> [Défi]
Recopiez mot pour mot, s'il vous plaît, le passage de la chronique du concert qui s'ouvre sur les mots contenant "De nos jours, les" et se ferme sur "aléatoire à Paris.".

> [Extrait du document]
━━━━━━━━━━

Leo Bud Welch + Faris

De nos jours, les concerts de blues du Mississippi se font rarissimes : merci donc aux organisateurs (Nicolas Miliani, qui tient le site www.normandeepblues.fr, aidé pour l’occasion par d’autres passionnés : l’agence Nueva Onda, le journaliste Stéphane Deschamps, Vincent Delsupexhe du festival suisse Blues Rules et l’équipe de la Maroquinerie) d’avoir su inviter en Europe, avant qu’il ne soit trop tard, le bluesman-prêcheur Leo “Bud” Welch, 83 ans au compteur et toujours vert. Signe qui ne trompe pas, de fidèles vieux amoureux du blues traditionnel s’étaient déplacés, rejoints en outre par une petite cohorte de jeunes hipsters bercés à des sonorités plus contemporaines. Belle petite performance pour une soirée de début juillet, période où l’affluence aux concerts est toujours aléatoire à Paris.

Maladroitement présenté par son attaché de presse comme un « futur grand musicien », l’Italo-Algérien Faris Bottazzi qui assurait la première partie n’a pas vraiment brillé dans le rôle du représentant du “blues du désert”. Le garçon semble bien effacé : était-il vraiment prêt pour cela ? Ce n’est sans doute pas un service à lui rendre que de le lancer dès à présent dans de telles arènes : outre ses évidentes limites vocales (il est encore  loin d’être un chanteur), son jeu de guitare (électrique ou Weissenborn) est encore très approximatif. Il semble réciter des plans appris par cœur sans aucun groove, et ses interprétations manquent désespérément de relief, balançant entre le soporifique et l’éprouvant. Le fond du trou est atteint avec une version de Jesus is on the main line dépourvue du moindre allant et vidée de son sens… Il lui faudra donc encore beaucoup de patience et de travail, à la guitare et surtout au chant, pour arriver à maturité – à moins que l’industrie musicale pressée de “faire le buzz” autour d’un nouveau produit ne veuille combler ses lacunes à coup d’artifices de studio. Espérons pour lui que Faris ait la sagesse de choisir la première de ces deux voies.

 


Faris

 

Un océan sépare Faris de Leo “Bud” Welch, son aîné d’un bon demi-siècle. Le vieillard au dos voûté et au costume impeccable s’assoit sur sa chaise, ses mains agrippent sa guitare et dès l’entame de son hymne gospel Praise his name (où la voix de son manager Vencie Vernado lui donne la réplique) son chant juste, fort et profond emporte le public dans un torrent de ferveur. Passé le premier morceau, Leo est seul sur scène et s’en tient majoritairement à des reprises d’airs connus du blues. Même si on aurait aimé qu’il ait à ses côtés un batteur de la trempe d’un Spam (T-Model Ford) ou d’un Cedric Burnside, la puissance rythmique dégagée par sa main droite lorsqu’elle martèle les cordes de sa guitare électrique transforme chaque vieille rengaine en train vapeur lancé à pleine vitesse. Et ce même lorsque l’instrument se désaccorde (Don’t let the devil ride) : c’en est presque… diabolique ! Au son de Girl in the holler et I don’t know her name, tirés de son récent album “I Don’t Prefer No Blues » (Big Legal Mess, à acheter et à écouter fort !), les jeunes gens du public se trémoussent comme devant les Black Keys ou les White Stripes. Qui a dit que le blues était une musique du passé ?

━━━━━━━━━━

> [Données brutes]
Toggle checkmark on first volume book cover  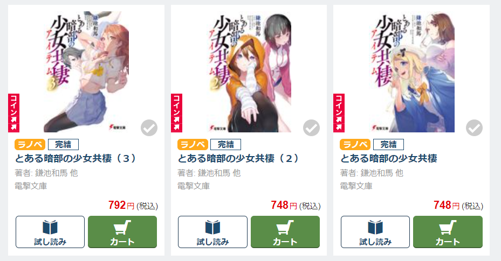pyautogui.click(x=474, y=128)
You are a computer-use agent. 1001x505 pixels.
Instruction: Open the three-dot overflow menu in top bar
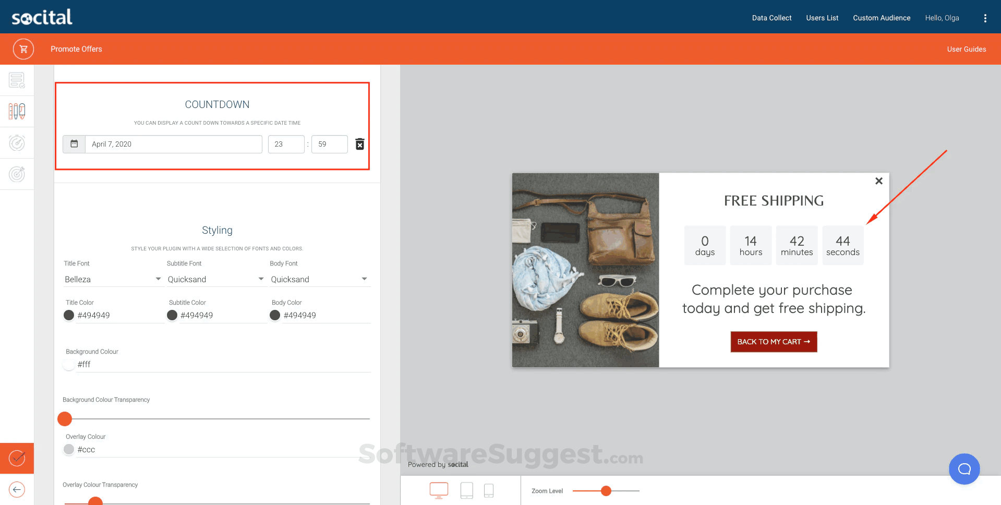[x=985, y=17]
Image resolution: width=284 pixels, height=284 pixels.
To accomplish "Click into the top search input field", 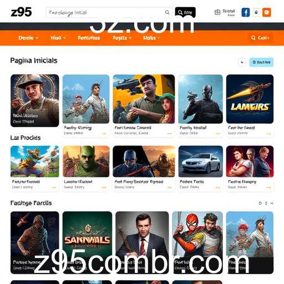I will (x=105, y=13).
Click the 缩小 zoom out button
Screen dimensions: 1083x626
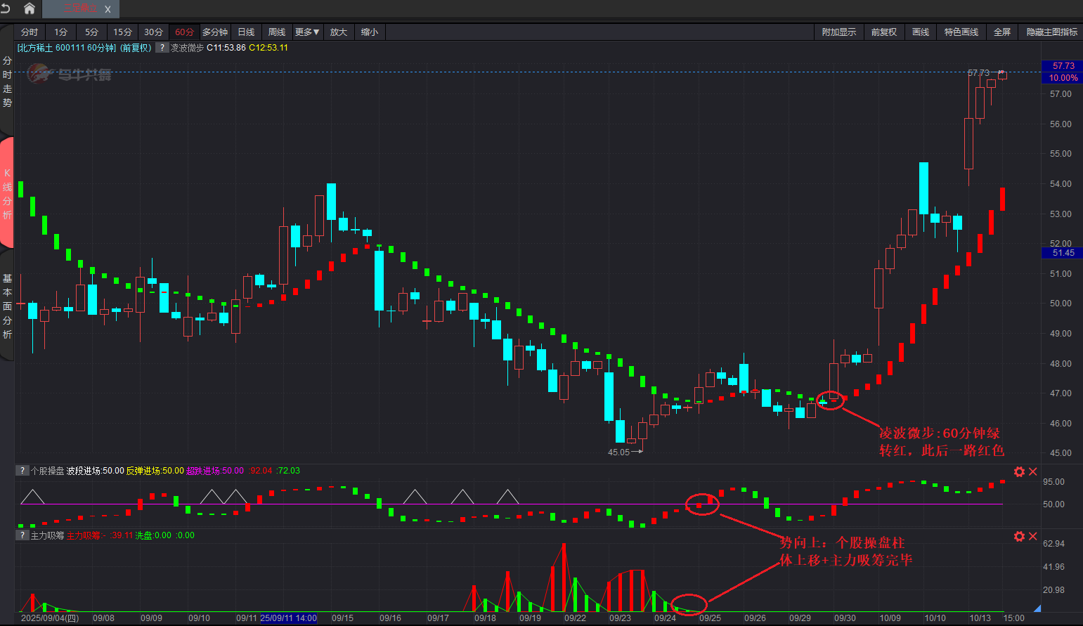[x=370, y=32]
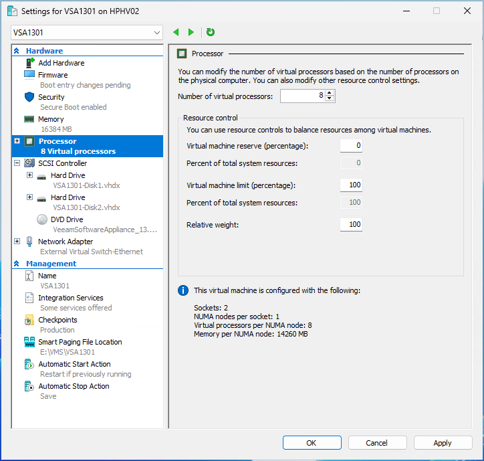
Task: Collapse the SCSI Controller node
Action: coord(17,163)
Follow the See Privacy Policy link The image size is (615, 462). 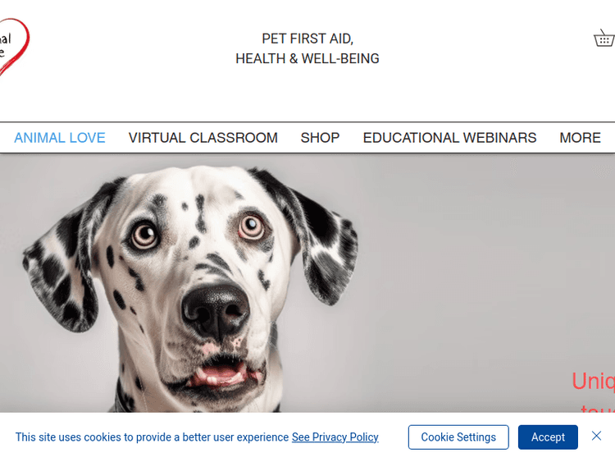335,437
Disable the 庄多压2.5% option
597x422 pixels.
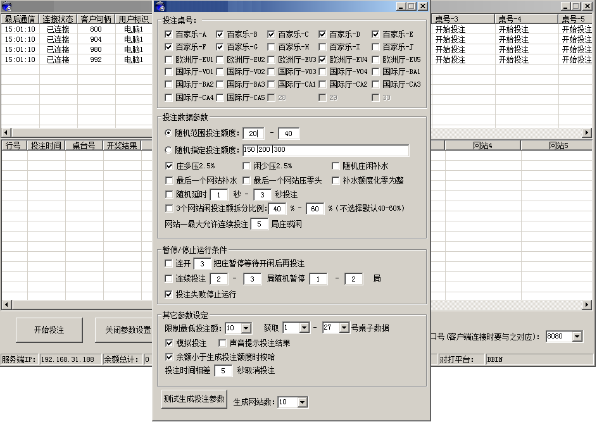point(170,166)
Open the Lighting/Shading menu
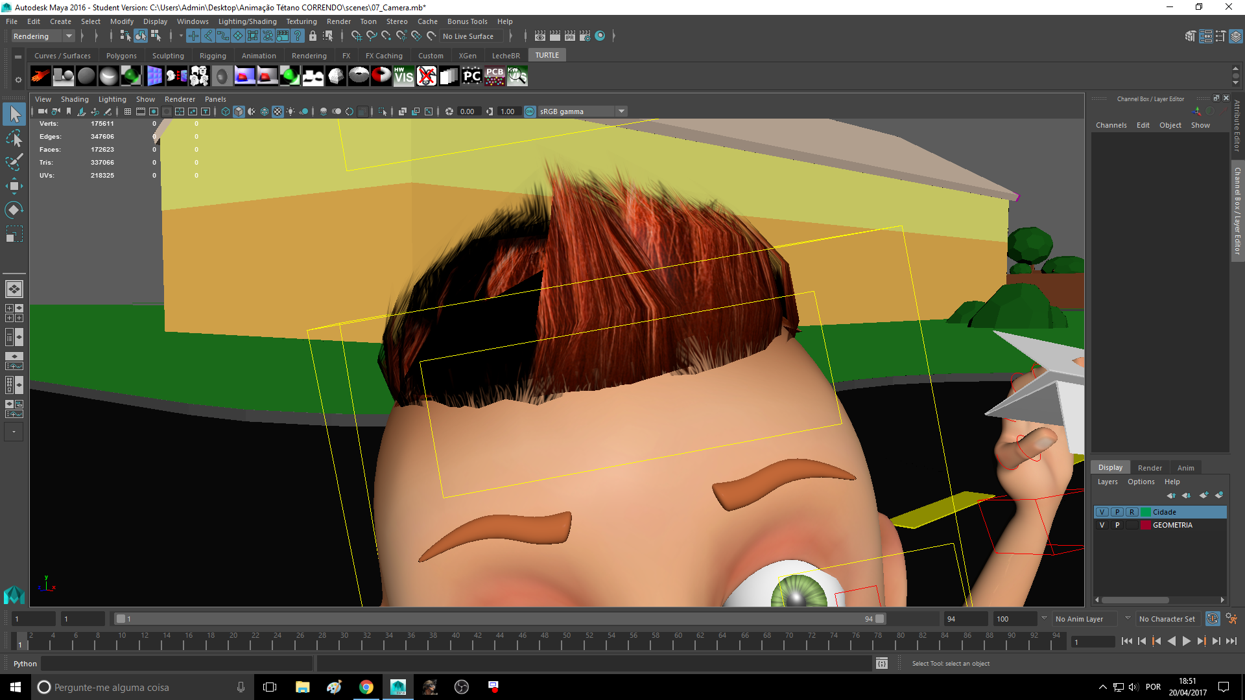This screenshot has height=700, width=1245. [x=247, y=21]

━━━━━━━━━━

> [Sortie complète]
De nos jours, les concerts de blues du Mississippi se font rarissimes : merci donc aux organisateurs (Nicolas Miliani, qui tient le site www.normandeepblues.fr, aidé pour l’occasion par d’autres passionnés : l’agence Nueva Onda, le journaliste Stéphane Deschamps, Vincent Delsupexhe du festival suisse Blues Rules et l’équipe de la Maroquinerie) d’avoir su inviter en Europe, avant qu’il ne soit trop tard, le bluesman-prêcheur Leo “Bud” Welch, 83 ans au compteur et toujours vert. Signe qui ne trompe pas, de fidèles vieux amoureux du blues traditionnel s’étaient déplacés, rejoints en outre par une petite cohorte de jeunes hipsters bercés à des sonorités plus contemporaines. Belle petite performance pour une soirée de début juillet, période où l’affluence aux concerts est toujours aléatoire à Paris.